After Shell Oil’s disastrous 2012 attempt at drilling in the Arctic Ocean—which ended with one of its drilling rigs beached on an Alaskan island and eight felony charges related to violations on the other rig—Secretary of the Interior Ken Salazar ordered a review of Shell’s operations to find out what went wrong. The result was a 2013 report that identified a number of flaws in Shell’s project management and oversight of its contractors. The report put forth two concrete requirements to be delivered “before [Shell] is allowed to resume its drilling program in the Arctic.” The first requirement was an Integrated Operations Plan that was finalized and released in late 2013.
The second requirement was a full third party audit of Shell’s Safety and Environmental Management Systems (SEMS). The audit was designed to ensure “that the management and oversight shortcomings identified with respect to all aspects of the company’s 2012 operation have been addressed and that the company’s management structure and systems are appropriately tailored to Shell’s Arctic exploration program.”
What’s a SEMS Audit Anyway?
A SEMS audit assesses the management and operational systems put in place on offshore oil rigs to protect worker safety and the environment. The auditor will typically review documents and procedures as well as conduct interviews and site visits. Some of the topics covered include access to critical information, analysis of potential hazards, operating procedures, safe work practices and worker training.
In early 2014, Shell submitted a plan for the audit to the government agencies that regulate offshore drilling, but Shell paid for the audit and was allowed to handpick the auditor (Houston-based Endeavor Management). It was also disclosed that the audit would be split into two parts. Stage 1 would take place in Shell’s Anchorage, Alaska office and Stage 2 would take place on board the drilling rig Noble Discoverer once it was operating in Alaskan waters.
The in-office portion of the audit was completed in 2014 and the audit report was provided to the Bureau of Safety and Environmental Enforcement (BSEE) towards the end of that year. However, this document has never been made public and Greenpeace submitted a FOIA request for its release. (Despite the promise that the audit would be a requirement “before” Shell was allowed to return to the Arctic, Stage 2 has yet to be completed and will presumably happen this summer while Shell is drilling.)
In 2013—following Shell’s 2012 drilling season—BSEE finalized a regulation requiring that all offshore oil drilling operations be audited by an accredited audit service provider. Since then, BSEE has released redacted versions of those audit reports through FOIA and has even posted them on its website.

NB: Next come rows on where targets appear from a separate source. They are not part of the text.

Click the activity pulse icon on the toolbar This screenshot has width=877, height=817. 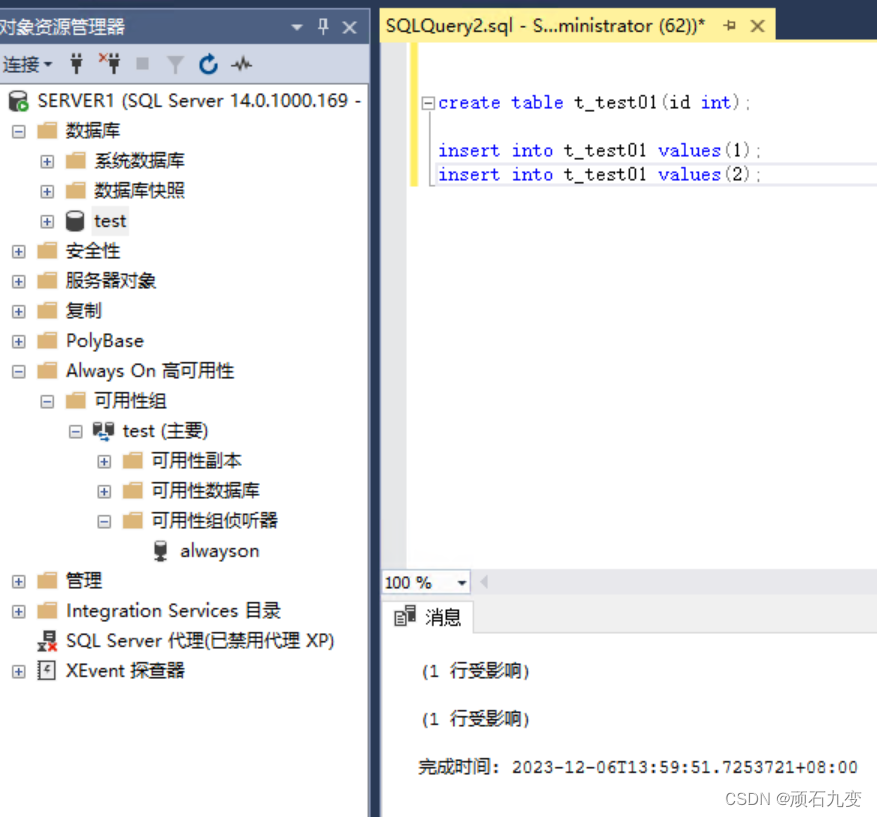[240, 64]
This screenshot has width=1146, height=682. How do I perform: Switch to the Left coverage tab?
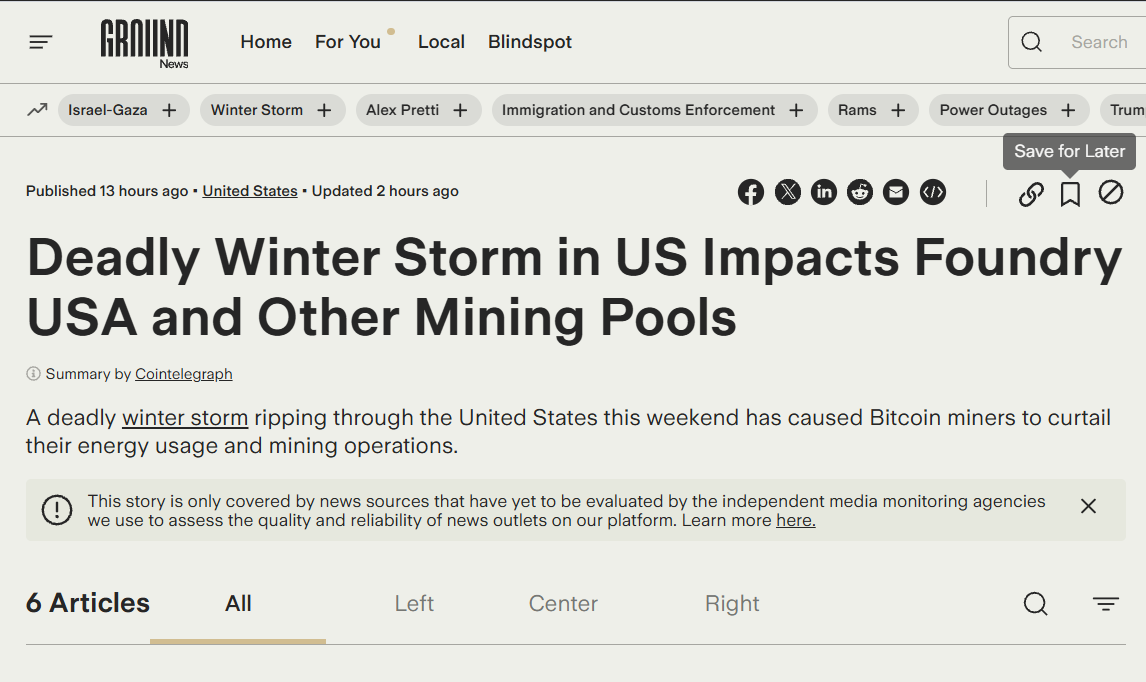414,603
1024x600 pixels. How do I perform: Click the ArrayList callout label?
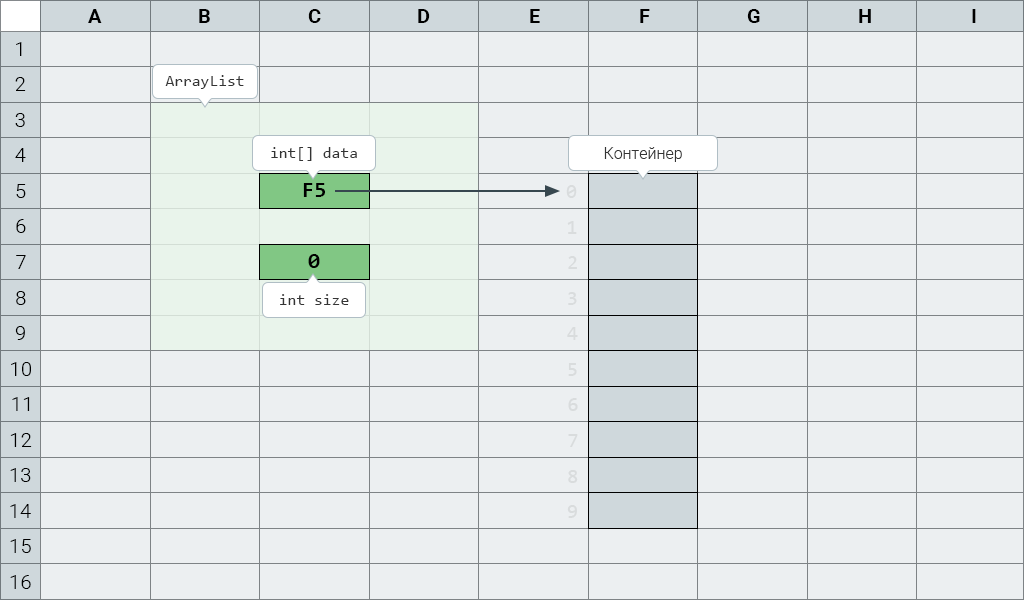coord(204,82)
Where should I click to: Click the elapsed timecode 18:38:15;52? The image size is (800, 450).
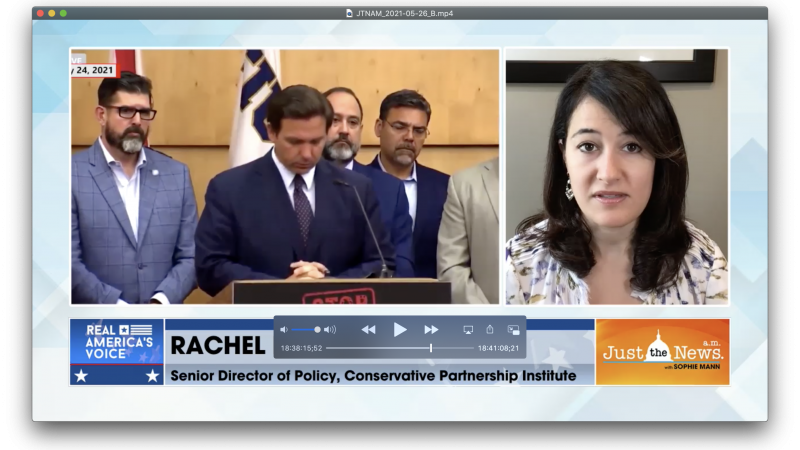pos(301,348)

Sunlight Is the Best Disinfectant
Shell remains committed to drilling in the Chukchi Sea this year despite a rising tide of protests against its drilling rigs and support ships. Government analysis found that there was a 75 percent risk of a large oil spill should the Chukchi Sea leases be developed. Recent studies have found that harsh Arctic conditions would make it impossible to clean up an oil spill. What’s more, the world can’t afford to burn Arctic oil if we want a chance at limiting global warming to 2 degrees Celsius and avoiding the worst impacts of climate change.
Government data show that oil spills, fires, explosions, loss of well control events, and worker injuries and fatalities remain far too common in the oil industry. Certainly, Shell’s 2012 campaign lends no confidence that the oil giant can competently manage the unique risks of drilling in the Arctic. But thus far we have only public statements from Shell officials stating the audit found no issues and that they have learned the lessons of 2012.
The decision to release or redact this document is currently in the hands of Interior Department lawyers. We call on BSEE to release the third party SEMS audit in its entirety. Shell Oil may reap the benefits of oil production in the Arctic, but it’s the inhabitants of Alaska’s North Slope—as well as the wildlife in the Chukchi Sea—who bear the risks of an oil spill.
The public deserves to have access to this information.